Гинзбург, как было кем-то замечено, отличалась умом поразительно жестким, совершенно «мужским» – без малейшей попытки скрыться за сентиментальностью, чувством, фразой. Понимание другого и понимание себя – в конечном счете для Гинзбург это был единый процесс, сродни стоической медитации – исключало всякое романтическое опоэтизирование. Безыллюзорность взгляда делала Гинзбург беспощадно зрячей. Иллюзии – наша защитная оболочка, позволяющая нам выносить себя, – Гинзбург целенаправленно стремилась научиться жить без иллюзий, без привычных защит [105] . Эдуард Надточий описывает этот опыт как поиск иных практик сопротивления: в двадцатом, «железном» веке иллюзии не защищают, системе либо покоряются, расплачиваясь собой, либо борются с ней – в борьбе становясь неотличимо похожими на тех, с кем борются. Стоический скепсис Гинзбург, тщательно ею отрефлексированный, позволил ей сохранить себя – в то время, когда каждый оказывался попеременно палачом и жертвой, она сумела не принять участия в этой игре, защитила себя от иллюзий «дела», «истины», любых других высоких слов, позволяющих найти себе оправдание. В «Рассказе о жалости и жестокости», написанном в ленинградскую блокаду, Гинзбург так формулирует обретенный ею способ утверждения ценностей в мире, где каждая абсолютная ценность оказывается лишь способом примириться с невыносимым, где нет возможности добросовестно верить в универсальные смыслы:
«В качестве органического скептика Оттер не знал в точности, что такое ценная и нужная жизнь. И для кого нужная. Только на абсолюты опирающееся неколебимое представление об иерархии ценностей могло бы помочь ответить на этот вопрос. Но этого представления у Оттера не было.
А вне этого, по совести говоря, Оттер знал только ощущение каждого человека на свое право на существование и его интуитивно понятное право на это ощущение. […] С помощью каких критериев может скептик установить иерархию всех этих интуиций и непосредственных моральных данностей? Он может только сказать, что жизнь человека нужна ему самому и что в своем праве на существование люди равноправны»
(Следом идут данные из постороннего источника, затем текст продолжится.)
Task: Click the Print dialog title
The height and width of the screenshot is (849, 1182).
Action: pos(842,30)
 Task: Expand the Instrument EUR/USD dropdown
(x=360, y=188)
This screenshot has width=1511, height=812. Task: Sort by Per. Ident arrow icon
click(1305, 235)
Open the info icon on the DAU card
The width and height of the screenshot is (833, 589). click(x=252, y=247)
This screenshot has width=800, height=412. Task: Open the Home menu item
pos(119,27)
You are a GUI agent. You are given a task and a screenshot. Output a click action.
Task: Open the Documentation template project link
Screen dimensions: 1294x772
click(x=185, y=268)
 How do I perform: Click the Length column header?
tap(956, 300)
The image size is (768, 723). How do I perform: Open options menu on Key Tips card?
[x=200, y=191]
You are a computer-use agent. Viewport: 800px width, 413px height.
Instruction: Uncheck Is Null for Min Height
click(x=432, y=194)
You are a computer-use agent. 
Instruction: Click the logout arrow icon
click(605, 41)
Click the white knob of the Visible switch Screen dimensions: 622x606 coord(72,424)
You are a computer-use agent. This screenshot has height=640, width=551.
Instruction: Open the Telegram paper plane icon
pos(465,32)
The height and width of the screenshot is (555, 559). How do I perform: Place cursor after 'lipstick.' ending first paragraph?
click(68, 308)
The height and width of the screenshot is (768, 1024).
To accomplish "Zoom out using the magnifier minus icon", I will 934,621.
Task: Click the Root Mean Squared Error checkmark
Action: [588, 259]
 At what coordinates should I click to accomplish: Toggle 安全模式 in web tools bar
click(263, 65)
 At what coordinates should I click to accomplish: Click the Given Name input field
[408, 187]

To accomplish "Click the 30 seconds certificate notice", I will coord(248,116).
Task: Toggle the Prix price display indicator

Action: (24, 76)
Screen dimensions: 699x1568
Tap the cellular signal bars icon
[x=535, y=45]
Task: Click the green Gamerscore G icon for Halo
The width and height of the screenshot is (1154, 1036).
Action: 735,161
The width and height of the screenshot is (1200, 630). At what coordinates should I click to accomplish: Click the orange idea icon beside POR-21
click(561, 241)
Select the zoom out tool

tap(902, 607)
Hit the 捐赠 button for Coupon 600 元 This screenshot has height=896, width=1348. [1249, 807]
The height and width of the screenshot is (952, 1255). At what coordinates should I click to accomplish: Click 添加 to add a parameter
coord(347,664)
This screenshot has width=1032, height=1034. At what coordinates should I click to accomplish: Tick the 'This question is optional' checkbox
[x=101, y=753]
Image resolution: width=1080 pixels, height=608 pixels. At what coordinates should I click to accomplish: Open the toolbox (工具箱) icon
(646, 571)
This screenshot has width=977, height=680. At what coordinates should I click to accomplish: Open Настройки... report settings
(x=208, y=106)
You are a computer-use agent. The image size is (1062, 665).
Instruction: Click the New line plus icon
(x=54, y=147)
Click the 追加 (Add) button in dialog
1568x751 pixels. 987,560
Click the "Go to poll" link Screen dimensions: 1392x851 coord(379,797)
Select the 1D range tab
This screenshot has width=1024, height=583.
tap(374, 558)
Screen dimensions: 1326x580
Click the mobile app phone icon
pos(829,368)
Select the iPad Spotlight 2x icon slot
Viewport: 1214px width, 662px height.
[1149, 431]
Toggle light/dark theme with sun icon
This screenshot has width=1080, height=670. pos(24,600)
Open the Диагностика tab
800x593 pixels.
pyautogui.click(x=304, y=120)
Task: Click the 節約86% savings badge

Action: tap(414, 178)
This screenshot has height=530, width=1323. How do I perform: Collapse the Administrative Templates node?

В этом отрывке Гинзбург формулирует принцип скептического гуманизма, во многом сближающийся с синхронными текстами Камю. И здесь же – решительное разногласие с ним. Во фрагментах, не вошедших в «Вокруг “Записок блокадного человека”», Гинзбург описывает смысл «Постороннего» следующим образом: «Констатация факта: жизнь бессмысленна, а человек хочет жить <…>. На этом кончается ход мысли в романе. В трактате же после этого Камю делает непостижимый прыжок в героическое самоутверждение. <…> К человеку Сизифу со всех сторон сбегаются отрицательные ценности: истина, свобода, гордость, мужество в безнадежной борьбе. Откуда все это берется, если нет ни иерархии, ни выбора? Чем осознанная бессмыслица лучше неосознанной – если не признать высшую ценность в познании?»
Этическая проблематика Гинзбург вытекает из осознания принадлежности к традиции модерна – индивидуалистической традиции – и в то же время из осознания тупика последней:
«…Романтический индивидуализм состоял в том, что безусловно ценная личность присваивала себе безусловные ценности, ей внеположенные, вплоть до божественных. Романтическое отношение субъекта и объекта нарушило уже декадентство конца XIX века. Объективные ценности взяты были под сомнение, но ценность личности еще не оспаривалась.